The relationship between menstrual cycle length and the risk of adenomyosis remains inconclusive, although some studies suggest that shorter menstrual cycles may be associated with a higher risk.[12][39][43]

One study found that individuals with menstrual cycles of 24 days or less had a higher prevalence of adenomyosis compared with those with 27- to 28-day cycles (odds ratio [OR] 1.46, 95% CI 1.13 to 1.89).[12] Another study found no association between irregular menstrual cycles and adenomyosis.[43]

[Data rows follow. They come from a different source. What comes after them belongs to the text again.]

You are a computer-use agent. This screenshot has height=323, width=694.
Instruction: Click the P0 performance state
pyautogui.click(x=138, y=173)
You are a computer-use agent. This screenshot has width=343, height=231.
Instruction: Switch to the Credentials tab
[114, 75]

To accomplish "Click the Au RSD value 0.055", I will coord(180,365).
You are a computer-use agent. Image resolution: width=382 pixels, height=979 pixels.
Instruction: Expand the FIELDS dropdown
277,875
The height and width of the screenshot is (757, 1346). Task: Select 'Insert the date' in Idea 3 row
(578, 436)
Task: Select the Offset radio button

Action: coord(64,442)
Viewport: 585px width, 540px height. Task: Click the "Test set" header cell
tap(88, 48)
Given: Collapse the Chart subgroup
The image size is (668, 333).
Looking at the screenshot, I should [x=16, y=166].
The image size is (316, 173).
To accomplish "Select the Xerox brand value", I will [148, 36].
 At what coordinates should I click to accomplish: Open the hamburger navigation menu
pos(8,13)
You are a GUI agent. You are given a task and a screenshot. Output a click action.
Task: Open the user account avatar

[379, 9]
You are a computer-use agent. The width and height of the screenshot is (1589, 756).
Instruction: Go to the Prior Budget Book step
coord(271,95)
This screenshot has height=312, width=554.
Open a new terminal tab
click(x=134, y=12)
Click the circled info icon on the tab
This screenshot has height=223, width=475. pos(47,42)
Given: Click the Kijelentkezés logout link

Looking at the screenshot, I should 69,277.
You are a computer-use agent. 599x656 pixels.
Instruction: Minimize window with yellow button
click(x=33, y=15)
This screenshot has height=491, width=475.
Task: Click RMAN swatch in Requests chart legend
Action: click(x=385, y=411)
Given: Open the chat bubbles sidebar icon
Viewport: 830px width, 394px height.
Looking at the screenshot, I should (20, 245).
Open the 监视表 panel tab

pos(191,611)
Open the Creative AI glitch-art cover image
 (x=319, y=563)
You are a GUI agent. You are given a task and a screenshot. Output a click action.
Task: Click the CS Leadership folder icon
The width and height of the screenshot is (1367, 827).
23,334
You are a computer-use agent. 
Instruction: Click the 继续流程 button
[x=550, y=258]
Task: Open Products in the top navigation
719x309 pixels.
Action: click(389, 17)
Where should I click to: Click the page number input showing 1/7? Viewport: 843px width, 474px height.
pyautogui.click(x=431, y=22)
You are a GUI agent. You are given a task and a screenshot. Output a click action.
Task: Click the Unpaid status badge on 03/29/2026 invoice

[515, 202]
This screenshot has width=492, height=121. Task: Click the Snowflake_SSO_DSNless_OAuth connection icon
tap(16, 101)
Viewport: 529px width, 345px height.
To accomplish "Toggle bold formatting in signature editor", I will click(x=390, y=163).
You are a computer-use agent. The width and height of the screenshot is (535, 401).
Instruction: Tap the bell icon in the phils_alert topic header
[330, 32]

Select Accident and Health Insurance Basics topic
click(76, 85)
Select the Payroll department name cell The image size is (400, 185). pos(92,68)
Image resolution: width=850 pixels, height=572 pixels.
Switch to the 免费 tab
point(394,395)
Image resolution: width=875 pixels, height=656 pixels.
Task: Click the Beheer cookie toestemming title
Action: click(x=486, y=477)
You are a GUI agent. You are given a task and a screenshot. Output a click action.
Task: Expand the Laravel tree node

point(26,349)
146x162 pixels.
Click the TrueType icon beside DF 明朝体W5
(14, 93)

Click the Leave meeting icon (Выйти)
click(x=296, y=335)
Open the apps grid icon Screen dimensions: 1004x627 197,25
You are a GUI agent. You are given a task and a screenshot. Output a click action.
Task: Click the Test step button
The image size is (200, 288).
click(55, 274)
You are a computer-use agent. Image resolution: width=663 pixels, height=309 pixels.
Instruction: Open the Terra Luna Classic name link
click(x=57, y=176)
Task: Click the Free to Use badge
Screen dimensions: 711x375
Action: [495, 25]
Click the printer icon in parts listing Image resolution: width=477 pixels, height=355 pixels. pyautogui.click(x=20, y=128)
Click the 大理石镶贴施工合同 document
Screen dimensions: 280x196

spontaneous and induced abortion

Spontaneous and induced abortions may cause disruption of the endometrial-myometrial border if the pregnancy lasts longer than 9 weeks, due to peak trophoblast invasion during this time.[39][40]

Of studies that analyzed induced abortion, to date all except one have reported a significant and positive link with adenomyosis.[5][39][40][43]

Two studies have reported a link between spontaneous abortion and the prevalence of adenomyosis (both studies reported odds ratio [OR] 1.6, 95% CI 1.0 to 2.4).[39][40] However, one study found no association.[43]

past uterine surgery

Data from two studies conducted among patients who underwent hysterectomy suggested a positive association between uterine surgery and histologically confirmed adenomyosis.[43][44] One study defined "any uterine surgery" as a history of one or more of cesarean delivery, myomectomy, endometrial ablation, dilatation and evacuation, and dilatation and curettage.[44] The other study evaluated "previous abdominal surgery," but types of surgeries were not specified.[43]

As cesarean delivery entails both surgical interference with the endometrial-myometrial border and trophoblast invasion associated with pregnancy, it is pathophysiologically plausible that undergoing a cesarean section may increase the risk of adenomyosis. One study did suggest a modest association.[5] However, most other studies have found no significant association.[4][43][45]

use of tamoxifen

Data linking tamoxifen use to adenomyosis come from case reports, case series, and one small analytic study of postmenopausal women with a history of breast cancer.[18][19][46][47]

obesity

Evidence is inconsistent on whether obesity is associated with a higher risk of adenomyosis.

Two studies that utilized body mass index (BMI) data collected prior to the diagnosis of adenomyosis found that women with a BMI ≥30 kg/m² had a higher risk of developing adenomyosis compared with those with BMI <25 kg/m² (odds ratio [OR] ranging from 1.4 to 3.8).[12][45]

However, in studies where BMI was measured at the time of hysterectomy-based histologic diagnosis, the reported findings were mixed, with some studies reporting a positive association with higher BMI while others found an inverse association or no association at all.[43][45][48]